I have never felt more like ME then in my TT. It's like a titanium-clad turbo charged Swiss Army AWD skateboard with the soul of Barney Stinson. Suit up!

LOVE:
Everything about it stock but know years of pay will go into making it far from.

HATE:
What each and every part will cost me vs what they cost for my past Nissan builds. $300 for a carbon fiber brake handle cover? 

I NEED A CHEAPER HOBBY. Like bottle cap collecting...


----------



## 96AAAjetta (Jul 7, 2008)

KnighTT said:


> I have never felt more like ME then in my TT. It's like a titanium-clad turbo charged Swiss Army AWD skateboard with the soul of Barney Stinson. Suit up!


:thumbup: The most epic description of our car that i have ever read/ the funniest thing i have seen today. So true though.

I love: 
Like everyone else, the way it turns heads everywhere i go. 
How it has WAY more leg room than the outside would have you believe. Im 6'2" and i have a buddy that is 6'5" and we can both fit in my car comfortably.
How when a bunch of people want to ride in my car, i show the the front seat touching the back seat and tell them they have to contend with absolutely zero leg room. Tends to scare off the joyriders.

I hate:
The price of parts, aftermarket, and OE.
The price of gas.
The CEL being on.
How you can ,honest to God, be buttoning up the car from doing a repair and see something else thats broken. Happens every time.
Having to park in the back of the parking lot cause i dont trust people enough to not hit my car if i park it in the front of the parking lot. 

Thats just a few items, I could probably go on for hours with the love and hate tug of war. Bottom line: There are a few cars i would trade my TT for, but most of them have a 6-digit price tag.


----------



## darrenbyrnes (Jan 4, 2005)

96AAAjetta said:


> Like everyone else, the way it turns heads everywhere i go.



So true - I went to a "Cars & Cafe" event and just parked my basically stock TT (save for wheels and debadging) in a regular parking spot. When I came back a couple hours laster, there were a few people gawking at it. Mind you the C & C event had a TON of rare cars/supercars there.

I just had to laugh.


:beer::beer::beer:


----------



## okiedog (Jun 9, 2008)

love:
The body
The Badonk
The interior
The community

hate:
Haters
The convertible top
The previous owner
:facepalm:

all around terrible treatment, especially on the interior.. e.g. stapled the driver's side seat together in the back......


----------



## ian c - U.K. (Nov 22, 2001)

Love : it was cheap and a lot of car for the money. 
hate : I spent more than I bought it for to make it look nice.

Love : Its looks.
Hate : its performance. 

Love : can be made to beat a porsche with bolt on parts.
Hate : by the time I've bought the parts I could have bought a porsche.




Im torn at the moment
but I think ill be keeping it for a while and seeing the project through to the end.


----------



## Waxfondler (Nov 10, 2011)

ian c - U.K. said:


> Love : can be made to beat a porsche with bolt on parts.
> Hate : by the time I've bought the parts I could have bought a porsche.

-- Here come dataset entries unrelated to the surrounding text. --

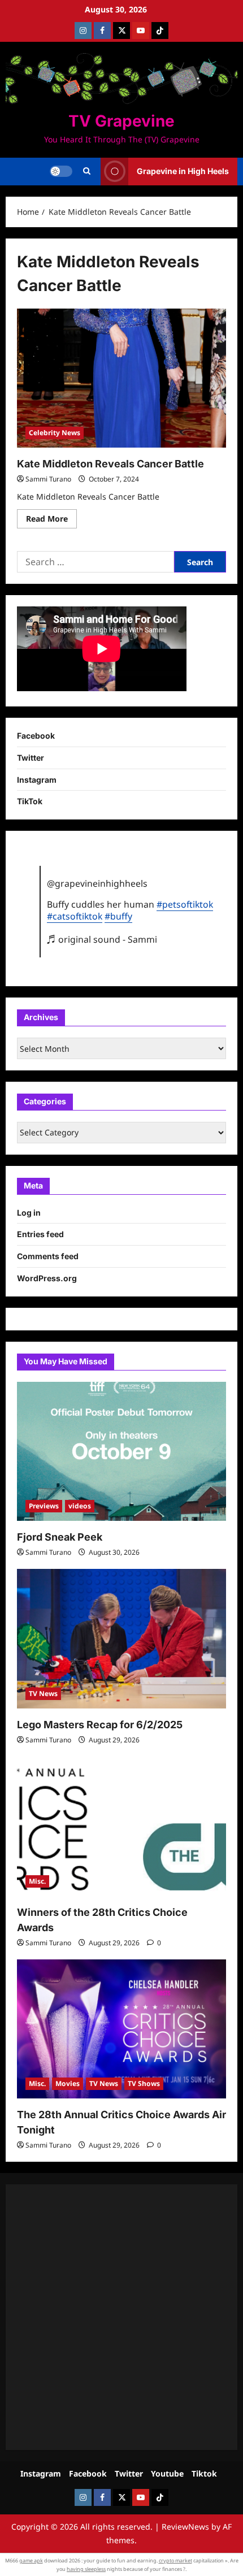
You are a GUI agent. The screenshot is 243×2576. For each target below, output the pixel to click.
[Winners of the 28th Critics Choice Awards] (121, 1826)
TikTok (29, 801)
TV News (43, 1693)
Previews (44, 1506)
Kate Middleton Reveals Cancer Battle (110, 464)
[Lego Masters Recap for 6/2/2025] (121, 1638)
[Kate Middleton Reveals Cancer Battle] (121, 378)
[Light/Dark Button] (61, 171)
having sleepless (86, 2569)
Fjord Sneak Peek (59, 1537)
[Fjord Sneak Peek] (121, 1451)
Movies (67, 2083)
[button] (86, 171)
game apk (31, 2560)
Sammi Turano (48, 479)
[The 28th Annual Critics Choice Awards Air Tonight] (121, 2029)
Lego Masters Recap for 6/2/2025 (100, 1725)
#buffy (118, 916)
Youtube (167, 2473)
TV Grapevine (121, 121)
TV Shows (144, 2083)
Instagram (37, 779)
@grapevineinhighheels (97, 883)
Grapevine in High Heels (183, 171)
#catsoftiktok (74, 916)
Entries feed (40, 1234)
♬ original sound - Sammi (102, 939)
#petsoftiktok (185, 904)
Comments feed (48, 1256)
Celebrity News (54, 432)
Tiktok (204, 2473)
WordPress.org (47, 1278)
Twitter (30, 757)
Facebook (36, 735)
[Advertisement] (121, 2317)
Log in (29, 1212)
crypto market (175, 2560)
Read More (51, 520)
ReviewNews (185, 2526)
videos (79, 1506)
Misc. (37, 1881)
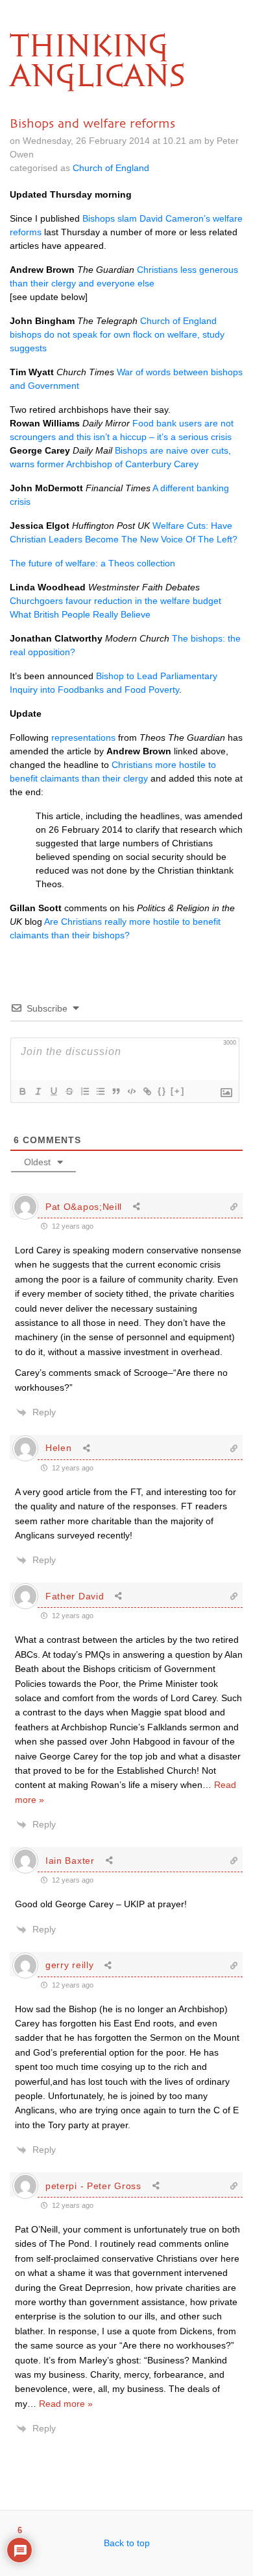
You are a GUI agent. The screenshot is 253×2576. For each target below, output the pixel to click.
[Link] (146, 1091)
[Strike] (69, 1091)
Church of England (111, 168)
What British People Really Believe (80, 614)
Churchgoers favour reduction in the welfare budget (115, 601)
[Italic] (37, 1091)
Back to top (127, 2543)
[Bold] (22, 1091)
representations (83, 737)
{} (162, 1091)
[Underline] (53, 1091)
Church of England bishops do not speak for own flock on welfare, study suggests (117, 334)
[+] (178, 1091)
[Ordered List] (84, 1091)
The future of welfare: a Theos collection (92, 563)
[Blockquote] (115, 1091)
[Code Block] (131, 1091)
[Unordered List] (100, 1091)
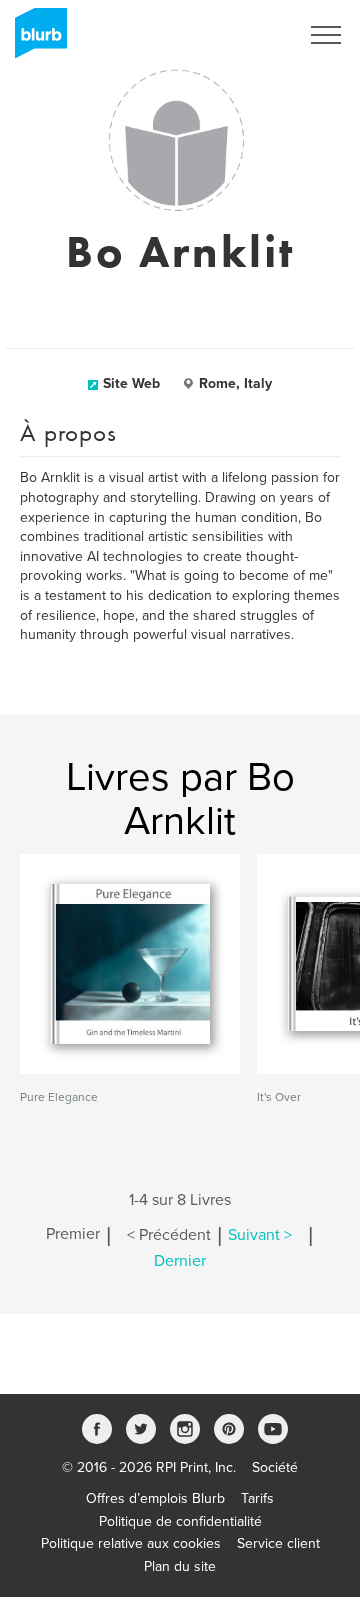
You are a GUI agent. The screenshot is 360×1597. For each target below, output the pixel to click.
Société (275, 1467)
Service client (278, 1543)
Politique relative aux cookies (131, 1543)
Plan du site (180, 1566)
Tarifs (257, 1498)
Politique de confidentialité (180, 1521)
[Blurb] (35, 40)
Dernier (180, 1261)
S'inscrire (244, 35)
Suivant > (260, 1235)
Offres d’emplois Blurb (155, 1498)
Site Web (131, 383)
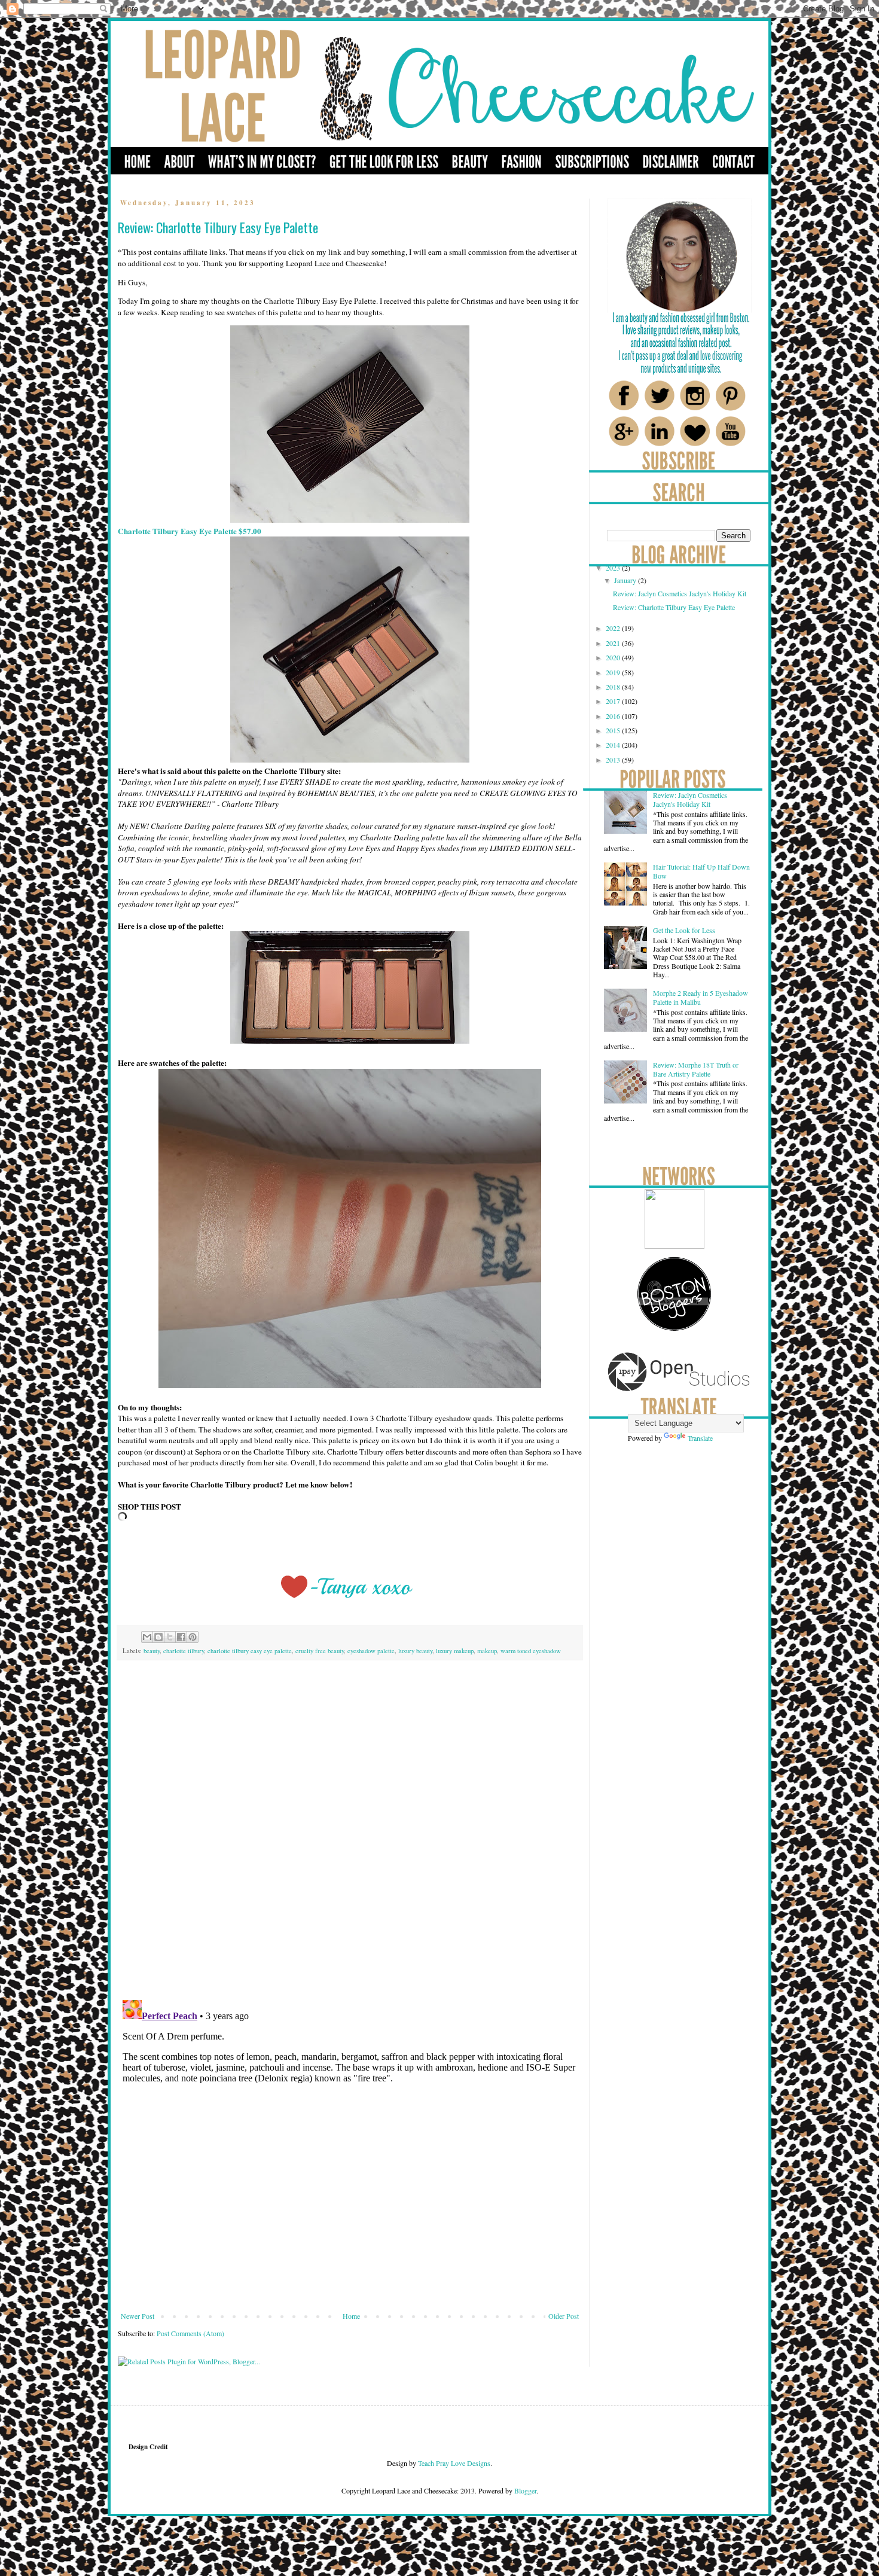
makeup (487, 1651)
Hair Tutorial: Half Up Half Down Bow (701, 871)
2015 (614, 730)
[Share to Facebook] (181, 1637)
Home (351, 2316)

HAHAHAHAHA. sums it up pretty well...


----------



## VWtub (Sep 26, 2001)

This car was a trade in at the dealership I work for. The first day I saw it "that interior is ugly". Three days later "this interior is so cool I'm buying this car"

hate - baseball interior
hate - can't fit anything in this car
hate - squeeky sway bar bushings

love - baseball interior
love - styling inside, and out
love - low seating position
love - quattro
love - tt community


----------



## PLAYED TT (Oct 17, 2010)

VWtub said:


> - baseball interior


Lies!


----------



## VWtub (Sep 26, 2001)

PLAYED TT said:


> Lies!


Besides the seat stitching its pretty sweet, and you really don't notice that when your sitting in them. I think the other interior color options look too bland.


----------



## Luis92 (Jan 25, 2011)

Love-everything
Hate-everything

would be a long list if i had to tell them separately


----------



## cphillips (Dec 2, 2010)

darrenbyrnes said:


> So true - I went to a "Cars & Cafe" event and just parked my basically stock TT (save for wheels and debadging) in a regular parking spot. When I came back a couple hours laster, there were a few people gawking at it. Mind you the C & C event had a TON of rare cars/supercars there.
> 
> I just had to laugh.
> 
> ...


I've done this too...I remember one week some detailing guys set up a tent at our Cars & Coffee (not a bad idea, considering the affluence of the people there - Aston Martin routinely brings dealer cars, and I've seen them sell one on the spot), and I told them I was asking about my Audi...before I finished my sentence, they said "oh, the TT? We saw you come in." I was parked on the other side of an Enzo that day...not bad for a $6K car with 100K miles on the clock.


----------



## kehoeautomotive (Nov 21, 2010)

Love--

It was really cheap and looks brand new. There's not too many of them runnig around so a little unique. My wife will drive it around.


Hate--

I had a Lotus Elise before and the performance of the TT is lacking. It does ride a LOT better than the Lotus on these crappy New Orleans streets. I'm going to dump the TT soon. I bought a Gallardo.


----------



## PLAYED TT (Oct 17, 2010)

kehoeautomotive said:


> Lotus Elise Gallardo.


Pics or it didnt happenic:


----------



## kehoeautomotive (Nov 21, 2010)

PLAYED TT said:


> Pics or it didnt happenic:












Here is the Elise and my Rabbit together. I painted my bumper since then! All other cars come and go but my Bunny is forever! The other will arrive from Houston shortly so pics forthwith.

I also picked up a free Honda Ruckus too!


----------



## ian c - U.K. (Nov 22, 2001)

i like the elise .


----------



## PLAYED TT (Oct 17, 2010)

I would have been more then happy with the lotus and vw. Sweet cars


----------



## beeyond (Oct 6, 2008)

*hate and love TT*

I hate that it does not come with this:


__
Sensitive content, not recommended for those under 18
Show Content










and I love that it comes with this:










so still on the plus side.......


----------



## PLAYED TT (Oct 17, 2010)

Oh yeah


----------



## lite1979 (Sep 9, 2005)

I love that it looks like pure sex. I hate that it doesn't run right now (upstate NY winter is really putting the brakes on my progress, too; no garage).


----------



## beeyond (Oct 6, 2008)

lite1979 said:


> I love that it looks like pure sex. I hate that it doesn't run right now (upstate NY winter is really putting the brakes on my progress, too; no garage).


can relate to that just have a portable covered garage...

took 9 months worked at night in summer and just froze everything in winter  

not mad just froze LOL..... 

keep spirits high as at least winter so far has been mild ....... 

it all pays off in time... and still working on it....:screwy:










l8r.....


----------